El emperador se volvió hacia el sirviente que había visto volar al hombre. —Cierra la boca. Todo fue un sueño. Un sueño muy triste y muy hermoso. Y a aquel labrador que también vio, dile que le pagaré para que piense que fue sólo una visión. Si esto se divulga alguna vez, tú y el labrador moriréis inmediatamente.
—Sois misericordioso, emperador.
—No, no soy misericordioso —dijo el anciano.
Más allá del jardín, vio a los guardias que quemaban la hermosa máquina de papel y cañas, que olía al viento de la mañana. Vio que el humo oscuro subía al cielo. Sólo perplejo y temeroso. Vio que los guardias cavaban un pozo para enterrar las cenizas.

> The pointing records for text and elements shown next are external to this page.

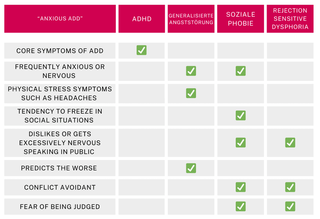Select the ADHD column header
Screen dimensions: 320x219
pyautogui.click(x=142, y=19)
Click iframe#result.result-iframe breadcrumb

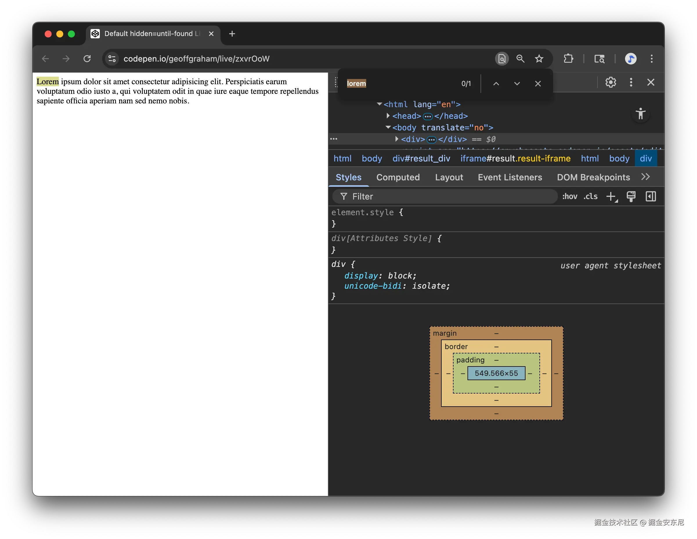pos(515,158)

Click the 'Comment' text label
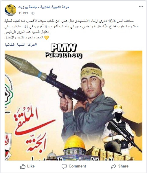77,166
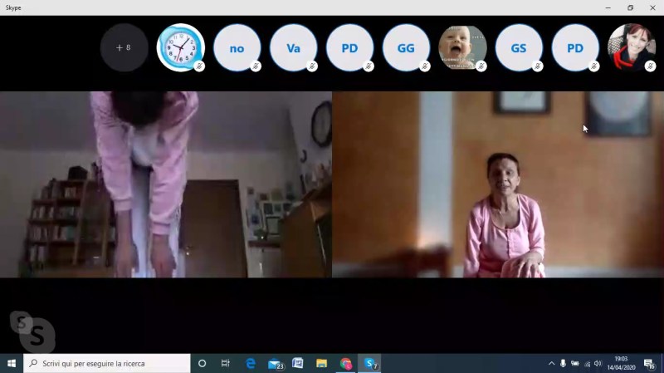This screenshot has width=664, height=373.
Task: Select the red-haired woman participant avatar
Action: click(632, 48)
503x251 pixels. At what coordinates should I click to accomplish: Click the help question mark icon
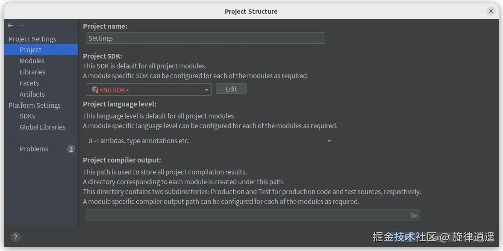point(15,237)
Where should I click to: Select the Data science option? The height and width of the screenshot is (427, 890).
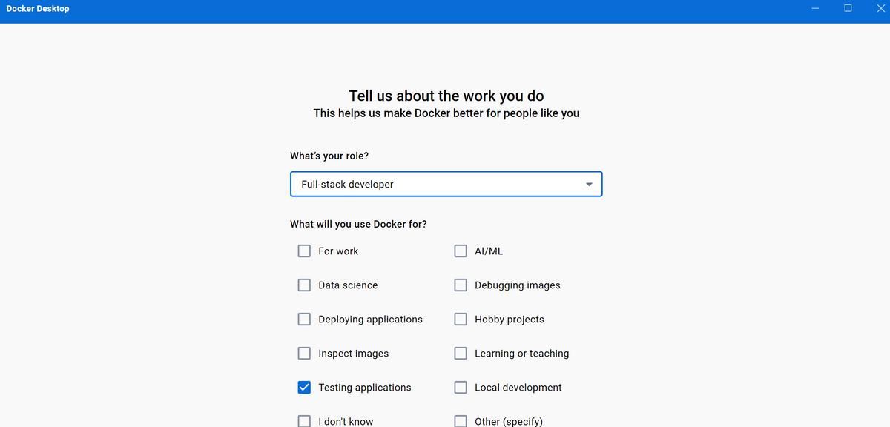coord(304,285)
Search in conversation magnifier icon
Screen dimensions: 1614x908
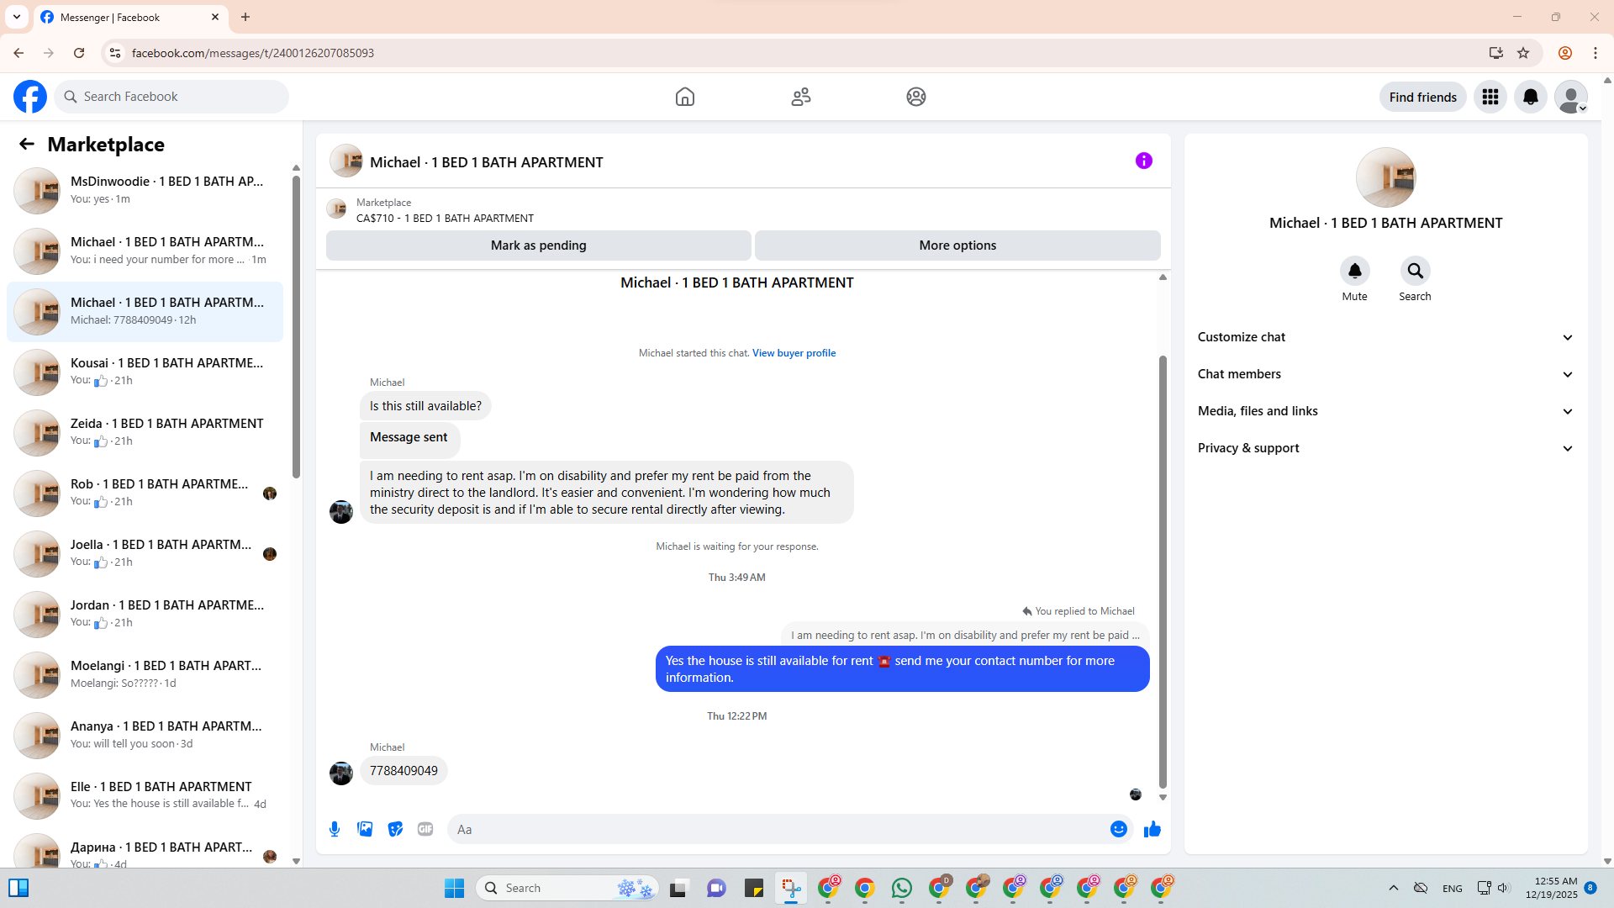[x=1415, y=271]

—¿Qué es la vida de un hombre contra la de millones? Debo consolarme con este pensamiento.
Sacó la llave de la cadena que llevaba al cuello y dio cuerda, una vez más, al hermoso jardín en miniatura. Se quedó mirando las tierras que llegaban a la Gran Muralla, la pacífica ciudad, los prados verdes, los ríos y arroyos. Suspiró. En el jardincito susurró la oculta y delicada maquinaria y se puso en movimiento; los hombrecitos paseaban por los bosques, las caritas asomaban en las sombras matizadas por el sol y entre los arbolitos unos brillantes trocitos de canción azules y amarillos, volaban, volaban en aquel pequeño cielo.
—Oh —dijo el emperador, cerrando los ojos— mira los pájaros, mira los pájaros.